Neural field theory has a long-standing tradition in the mathematical and computational neurosciences. Beginning almost 50 years ago with seminal work by Griffiths and culminating in the 1970ties with the models of Wilson and Cowan, Nunez and Amari, this important research area experienced a renaissance during the 1990ties by the groups of Ermentrout, Robinson, Bressloff, Wright and Haken. Since then, much progress has been made in both, the development of mathematical and numerical techniques and in physiological refinement und understanding. In contrast to large-scale neural network models described by huge connectivity matrices that are computationally expensive in numerical simulations, neural field models described by connectivity kernels allow for analytical treatment by means of methods from functional analysis. Thus, a number of rigorous results on the existence of bump and wave solutions or on inverse kernel construction problems are nowadays available. Moreover, neural fields provide an important interface for the coupling of neural activity to experimentally observable data, such as the electroencephalogram (EEG) or functional magnetic resonance imaging (fMRI).
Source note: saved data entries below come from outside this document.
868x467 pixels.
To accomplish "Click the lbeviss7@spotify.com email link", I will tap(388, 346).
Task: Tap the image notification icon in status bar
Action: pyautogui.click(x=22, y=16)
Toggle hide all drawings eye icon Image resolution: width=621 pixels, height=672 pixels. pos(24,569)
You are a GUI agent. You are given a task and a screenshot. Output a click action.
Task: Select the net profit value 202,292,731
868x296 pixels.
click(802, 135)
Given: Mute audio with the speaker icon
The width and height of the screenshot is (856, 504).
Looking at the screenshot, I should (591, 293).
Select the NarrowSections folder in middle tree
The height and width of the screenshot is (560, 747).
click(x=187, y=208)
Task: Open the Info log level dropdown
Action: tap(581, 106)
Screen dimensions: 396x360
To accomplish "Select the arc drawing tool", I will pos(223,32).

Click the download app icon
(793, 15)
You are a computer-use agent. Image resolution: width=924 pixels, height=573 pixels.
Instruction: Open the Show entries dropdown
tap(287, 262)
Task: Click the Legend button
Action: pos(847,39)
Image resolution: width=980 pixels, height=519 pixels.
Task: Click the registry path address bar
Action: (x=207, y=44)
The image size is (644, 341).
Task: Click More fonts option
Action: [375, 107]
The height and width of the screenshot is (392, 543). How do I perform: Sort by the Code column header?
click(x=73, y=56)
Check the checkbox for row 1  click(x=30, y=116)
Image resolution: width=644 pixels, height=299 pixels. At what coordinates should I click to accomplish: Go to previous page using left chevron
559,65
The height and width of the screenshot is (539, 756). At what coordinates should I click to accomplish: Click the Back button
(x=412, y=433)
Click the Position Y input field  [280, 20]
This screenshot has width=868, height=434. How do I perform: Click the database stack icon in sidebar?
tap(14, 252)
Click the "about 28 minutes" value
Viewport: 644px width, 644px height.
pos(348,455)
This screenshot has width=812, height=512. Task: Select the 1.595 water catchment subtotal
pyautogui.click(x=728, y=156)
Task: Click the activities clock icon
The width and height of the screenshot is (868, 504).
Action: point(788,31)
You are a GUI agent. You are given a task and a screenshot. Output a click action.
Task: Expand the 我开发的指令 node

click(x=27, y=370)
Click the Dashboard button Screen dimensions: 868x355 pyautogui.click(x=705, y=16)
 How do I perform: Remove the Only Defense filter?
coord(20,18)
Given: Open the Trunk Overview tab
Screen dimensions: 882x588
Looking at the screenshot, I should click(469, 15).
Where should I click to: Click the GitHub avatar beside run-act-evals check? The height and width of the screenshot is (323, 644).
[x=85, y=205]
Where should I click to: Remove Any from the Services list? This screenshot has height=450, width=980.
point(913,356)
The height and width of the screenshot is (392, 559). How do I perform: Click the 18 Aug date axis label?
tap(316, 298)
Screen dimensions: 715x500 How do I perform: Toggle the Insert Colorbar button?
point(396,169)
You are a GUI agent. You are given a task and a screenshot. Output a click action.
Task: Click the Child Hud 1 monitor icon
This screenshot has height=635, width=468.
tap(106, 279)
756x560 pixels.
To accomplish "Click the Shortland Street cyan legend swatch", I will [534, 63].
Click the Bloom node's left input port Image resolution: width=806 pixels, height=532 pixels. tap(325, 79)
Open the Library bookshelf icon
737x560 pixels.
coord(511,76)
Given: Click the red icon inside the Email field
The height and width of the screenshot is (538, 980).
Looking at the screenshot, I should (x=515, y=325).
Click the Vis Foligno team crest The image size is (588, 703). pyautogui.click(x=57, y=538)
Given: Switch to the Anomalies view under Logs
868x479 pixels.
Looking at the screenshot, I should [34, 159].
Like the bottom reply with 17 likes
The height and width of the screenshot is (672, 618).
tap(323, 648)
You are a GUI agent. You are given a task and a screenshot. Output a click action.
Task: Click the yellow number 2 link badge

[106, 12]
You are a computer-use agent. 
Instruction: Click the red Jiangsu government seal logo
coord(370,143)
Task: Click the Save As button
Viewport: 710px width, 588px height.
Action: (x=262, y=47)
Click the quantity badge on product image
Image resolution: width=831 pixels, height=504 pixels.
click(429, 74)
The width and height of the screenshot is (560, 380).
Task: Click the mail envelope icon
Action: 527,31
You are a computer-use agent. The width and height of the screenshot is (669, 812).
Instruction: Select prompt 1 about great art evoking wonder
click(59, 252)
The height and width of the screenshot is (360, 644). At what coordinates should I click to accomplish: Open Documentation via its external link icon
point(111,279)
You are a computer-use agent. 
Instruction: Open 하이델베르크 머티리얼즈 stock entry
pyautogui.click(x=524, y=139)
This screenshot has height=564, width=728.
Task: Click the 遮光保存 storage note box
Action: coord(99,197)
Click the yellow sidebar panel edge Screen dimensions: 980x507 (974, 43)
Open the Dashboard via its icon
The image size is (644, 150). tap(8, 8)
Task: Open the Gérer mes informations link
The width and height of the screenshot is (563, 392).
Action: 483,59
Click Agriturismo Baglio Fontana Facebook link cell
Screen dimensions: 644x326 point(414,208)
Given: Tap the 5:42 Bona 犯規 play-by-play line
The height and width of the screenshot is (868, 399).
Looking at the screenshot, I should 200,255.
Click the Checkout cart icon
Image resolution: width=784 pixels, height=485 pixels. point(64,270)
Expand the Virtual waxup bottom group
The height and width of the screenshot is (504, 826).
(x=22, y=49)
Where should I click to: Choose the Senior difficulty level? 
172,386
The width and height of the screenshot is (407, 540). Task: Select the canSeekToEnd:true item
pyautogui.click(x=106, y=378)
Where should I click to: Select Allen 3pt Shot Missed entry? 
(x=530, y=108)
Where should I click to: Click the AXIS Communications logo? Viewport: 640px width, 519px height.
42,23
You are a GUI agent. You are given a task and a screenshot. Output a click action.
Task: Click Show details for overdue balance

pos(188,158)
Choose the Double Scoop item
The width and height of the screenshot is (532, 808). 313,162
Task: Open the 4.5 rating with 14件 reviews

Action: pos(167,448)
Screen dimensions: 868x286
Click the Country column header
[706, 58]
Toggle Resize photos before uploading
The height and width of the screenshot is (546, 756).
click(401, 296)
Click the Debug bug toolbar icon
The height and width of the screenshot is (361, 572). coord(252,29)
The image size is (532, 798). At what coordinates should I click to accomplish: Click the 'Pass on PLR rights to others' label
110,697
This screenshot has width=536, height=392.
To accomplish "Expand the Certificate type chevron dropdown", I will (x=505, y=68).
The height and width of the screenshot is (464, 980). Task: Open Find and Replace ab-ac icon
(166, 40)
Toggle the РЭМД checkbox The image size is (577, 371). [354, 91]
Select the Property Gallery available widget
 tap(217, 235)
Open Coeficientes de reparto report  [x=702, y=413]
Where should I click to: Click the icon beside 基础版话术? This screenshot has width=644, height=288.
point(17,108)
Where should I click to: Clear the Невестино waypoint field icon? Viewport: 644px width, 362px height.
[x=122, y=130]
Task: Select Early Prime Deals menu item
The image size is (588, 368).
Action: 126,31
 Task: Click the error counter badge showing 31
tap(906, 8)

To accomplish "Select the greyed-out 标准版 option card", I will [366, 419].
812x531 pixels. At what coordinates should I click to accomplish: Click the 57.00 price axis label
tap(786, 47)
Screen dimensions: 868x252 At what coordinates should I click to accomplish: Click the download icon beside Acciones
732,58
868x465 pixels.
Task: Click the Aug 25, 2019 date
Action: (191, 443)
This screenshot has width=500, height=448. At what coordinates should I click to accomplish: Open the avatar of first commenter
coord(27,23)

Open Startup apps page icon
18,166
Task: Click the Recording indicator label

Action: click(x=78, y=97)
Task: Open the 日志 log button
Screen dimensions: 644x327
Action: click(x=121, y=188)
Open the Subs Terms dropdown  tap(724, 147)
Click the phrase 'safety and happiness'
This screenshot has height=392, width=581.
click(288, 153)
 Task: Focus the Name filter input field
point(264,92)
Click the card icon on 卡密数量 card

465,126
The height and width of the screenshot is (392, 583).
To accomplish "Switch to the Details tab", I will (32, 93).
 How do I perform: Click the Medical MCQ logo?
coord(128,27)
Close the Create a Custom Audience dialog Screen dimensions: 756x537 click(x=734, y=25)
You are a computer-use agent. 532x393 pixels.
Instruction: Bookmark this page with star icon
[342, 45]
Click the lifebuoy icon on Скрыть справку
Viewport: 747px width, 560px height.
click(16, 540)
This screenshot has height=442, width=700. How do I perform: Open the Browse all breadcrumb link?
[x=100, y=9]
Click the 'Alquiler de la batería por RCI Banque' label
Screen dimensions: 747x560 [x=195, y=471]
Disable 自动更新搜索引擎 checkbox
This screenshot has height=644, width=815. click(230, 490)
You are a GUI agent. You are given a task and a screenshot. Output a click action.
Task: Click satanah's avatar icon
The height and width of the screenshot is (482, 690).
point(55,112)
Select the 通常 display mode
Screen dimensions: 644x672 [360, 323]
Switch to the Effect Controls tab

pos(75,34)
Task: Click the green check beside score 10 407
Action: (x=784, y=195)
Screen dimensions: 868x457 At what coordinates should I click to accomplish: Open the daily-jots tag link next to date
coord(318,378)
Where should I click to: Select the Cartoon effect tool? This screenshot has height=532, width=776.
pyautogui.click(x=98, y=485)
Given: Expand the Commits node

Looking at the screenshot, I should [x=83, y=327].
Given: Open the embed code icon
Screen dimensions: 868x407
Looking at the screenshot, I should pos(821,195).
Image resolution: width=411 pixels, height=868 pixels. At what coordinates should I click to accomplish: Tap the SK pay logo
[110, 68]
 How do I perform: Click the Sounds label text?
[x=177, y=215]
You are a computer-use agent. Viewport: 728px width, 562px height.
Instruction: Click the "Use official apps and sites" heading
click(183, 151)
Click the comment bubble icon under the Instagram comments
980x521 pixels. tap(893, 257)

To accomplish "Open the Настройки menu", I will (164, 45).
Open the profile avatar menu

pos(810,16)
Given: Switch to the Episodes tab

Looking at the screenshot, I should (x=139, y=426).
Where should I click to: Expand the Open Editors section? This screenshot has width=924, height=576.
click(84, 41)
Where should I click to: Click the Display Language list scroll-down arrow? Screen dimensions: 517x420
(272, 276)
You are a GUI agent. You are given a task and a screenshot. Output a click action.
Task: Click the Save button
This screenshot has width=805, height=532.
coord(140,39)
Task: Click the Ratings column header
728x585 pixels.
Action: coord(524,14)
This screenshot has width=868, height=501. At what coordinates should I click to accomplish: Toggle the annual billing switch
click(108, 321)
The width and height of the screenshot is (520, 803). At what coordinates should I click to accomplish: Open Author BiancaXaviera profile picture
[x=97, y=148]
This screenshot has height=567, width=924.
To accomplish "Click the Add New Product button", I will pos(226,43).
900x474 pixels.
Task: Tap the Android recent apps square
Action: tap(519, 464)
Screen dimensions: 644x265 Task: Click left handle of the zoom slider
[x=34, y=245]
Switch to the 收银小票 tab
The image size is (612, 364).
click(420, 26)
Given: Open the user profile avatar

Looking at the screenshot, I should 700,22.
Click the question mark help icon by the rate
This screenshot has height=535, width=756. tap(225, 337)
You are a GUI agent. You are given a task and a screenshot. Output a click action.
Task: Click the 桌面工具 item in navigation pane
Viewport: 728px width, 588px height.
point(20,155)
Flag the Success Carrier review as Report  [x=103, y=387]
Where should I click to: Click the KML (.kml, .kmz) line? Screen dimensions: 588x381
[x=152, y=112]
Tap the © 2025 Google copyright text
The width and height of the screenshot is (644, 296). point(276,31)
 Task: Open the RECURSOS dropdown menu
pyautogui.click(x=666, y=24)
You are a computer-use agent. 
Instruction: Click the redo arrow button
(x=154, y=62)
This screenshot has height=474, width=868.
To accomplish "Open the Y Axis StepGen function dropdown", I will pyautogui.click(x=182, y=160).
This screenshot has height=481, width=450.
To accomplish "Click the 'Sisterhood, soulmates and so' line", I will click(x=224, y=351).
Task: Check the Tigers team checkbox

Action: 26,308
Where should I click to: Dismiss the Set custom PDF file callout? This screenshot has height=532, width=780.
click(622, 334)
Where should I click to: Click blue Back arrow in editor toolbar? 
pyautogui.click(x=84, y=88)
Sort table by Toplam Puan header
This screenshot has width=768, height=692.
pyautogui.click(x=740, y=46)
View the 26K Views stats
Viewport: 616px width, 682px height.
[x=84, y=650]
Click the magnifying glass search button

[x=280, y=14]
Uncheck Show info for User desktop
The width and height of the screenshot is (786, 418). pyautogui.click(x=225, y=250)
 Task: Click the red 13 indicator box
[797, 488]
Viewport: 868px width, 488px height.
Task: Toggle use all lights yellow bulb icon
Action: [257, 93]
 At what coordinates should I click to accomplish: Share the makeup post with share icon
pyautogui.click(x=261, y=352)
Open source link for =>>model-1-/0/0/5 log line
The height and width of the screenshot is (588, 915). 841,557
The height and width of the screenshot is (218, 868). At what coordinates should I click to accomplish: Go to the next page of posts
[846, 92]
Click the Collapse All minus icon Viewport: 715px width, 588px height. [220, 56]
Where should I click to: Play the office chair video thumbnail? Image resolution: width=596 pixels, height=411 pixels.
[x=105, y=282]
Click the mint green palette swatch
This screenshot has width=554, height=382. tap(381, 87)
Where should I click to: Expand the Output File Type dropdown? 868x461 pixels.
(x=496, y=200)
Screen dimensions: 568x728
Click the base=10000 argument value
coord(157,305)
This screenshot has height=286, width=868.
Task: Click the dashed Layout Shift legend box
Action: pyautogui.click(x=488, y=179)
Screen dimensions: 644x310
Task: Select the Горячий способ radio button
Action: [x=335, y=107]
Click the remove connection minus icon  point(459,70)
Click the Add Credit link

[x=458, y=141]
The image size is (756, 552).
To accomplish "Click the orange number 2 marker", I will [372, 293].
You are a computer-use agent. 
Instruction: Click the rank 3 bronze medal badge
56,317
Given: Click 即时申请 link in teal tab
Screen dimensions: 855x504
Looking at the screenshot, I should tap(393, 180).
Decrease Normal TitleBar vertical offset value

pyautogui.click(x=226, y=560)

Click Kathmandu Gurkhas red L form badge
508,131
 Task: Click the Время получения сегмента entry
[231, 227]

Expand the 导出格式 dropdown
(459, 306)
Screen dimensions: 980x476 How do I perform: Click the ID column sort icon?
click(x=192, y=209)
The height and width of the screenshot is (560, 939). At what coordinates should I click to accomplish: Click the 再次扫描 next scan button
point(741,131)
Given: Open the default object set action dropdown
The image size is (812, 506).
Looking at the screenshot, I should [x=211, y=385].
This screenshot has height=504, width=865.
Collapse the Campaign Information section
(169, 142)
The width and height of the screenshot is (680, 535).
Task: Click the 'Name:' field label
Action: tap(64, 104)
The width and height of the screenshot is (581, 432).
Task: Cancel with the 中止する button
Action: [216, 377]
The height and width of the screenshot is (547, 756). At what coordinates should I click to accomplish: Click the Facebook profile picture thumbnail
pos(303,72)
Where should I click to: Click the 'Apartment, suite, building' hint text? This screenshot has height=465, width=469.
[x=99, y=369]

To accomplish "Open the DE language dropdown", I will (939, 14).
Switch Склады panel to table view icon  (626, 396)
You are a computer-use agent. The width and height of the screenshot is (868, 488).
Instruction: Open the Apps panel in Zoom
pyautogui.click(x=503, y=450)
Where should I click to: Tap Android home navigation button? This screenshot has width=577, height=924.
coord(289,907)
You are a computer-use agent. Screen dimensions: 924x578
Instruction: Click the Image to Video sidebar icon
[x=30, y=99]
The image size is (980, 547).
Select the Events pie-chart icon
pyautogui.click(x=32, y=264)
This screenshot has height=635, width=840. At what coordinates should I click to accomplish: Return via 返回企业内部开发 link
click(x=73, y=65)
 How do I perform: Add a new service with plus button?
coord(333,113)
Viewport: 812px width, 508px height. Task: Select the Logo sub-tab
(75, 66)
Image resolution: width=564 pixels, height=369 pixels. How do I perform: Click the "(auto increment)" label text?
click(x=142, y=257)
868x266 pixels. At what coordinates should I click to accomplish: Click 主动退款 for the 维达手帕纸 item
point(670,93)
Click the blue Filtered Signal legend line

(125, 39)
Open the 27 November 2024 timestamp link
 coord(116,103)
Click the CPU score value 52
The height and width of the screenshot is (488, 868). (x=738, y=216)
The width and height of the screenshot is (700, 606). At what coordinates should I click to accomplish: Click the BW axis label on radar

And finally, neural fields over rather abstract feature spaces, also called dynamic fields, found successful applications in the cognitive sciences and in robotics. Up to now, research results in neural field theory have been disseminated across a number of distinct journals from mathematics, computational neuroscience, biophysics, cognitive science and others. There is no comprehensive collection of results or reviews available yet. With our proposed book Neural Field Theory, we aim at filling this gap in the market. We received consent from some of the leading scientists in the field, who are willing to write contributions for the book, among them are two of the founding-fathers of neural field theory: Shun-ichi Amari and Jack Cowan.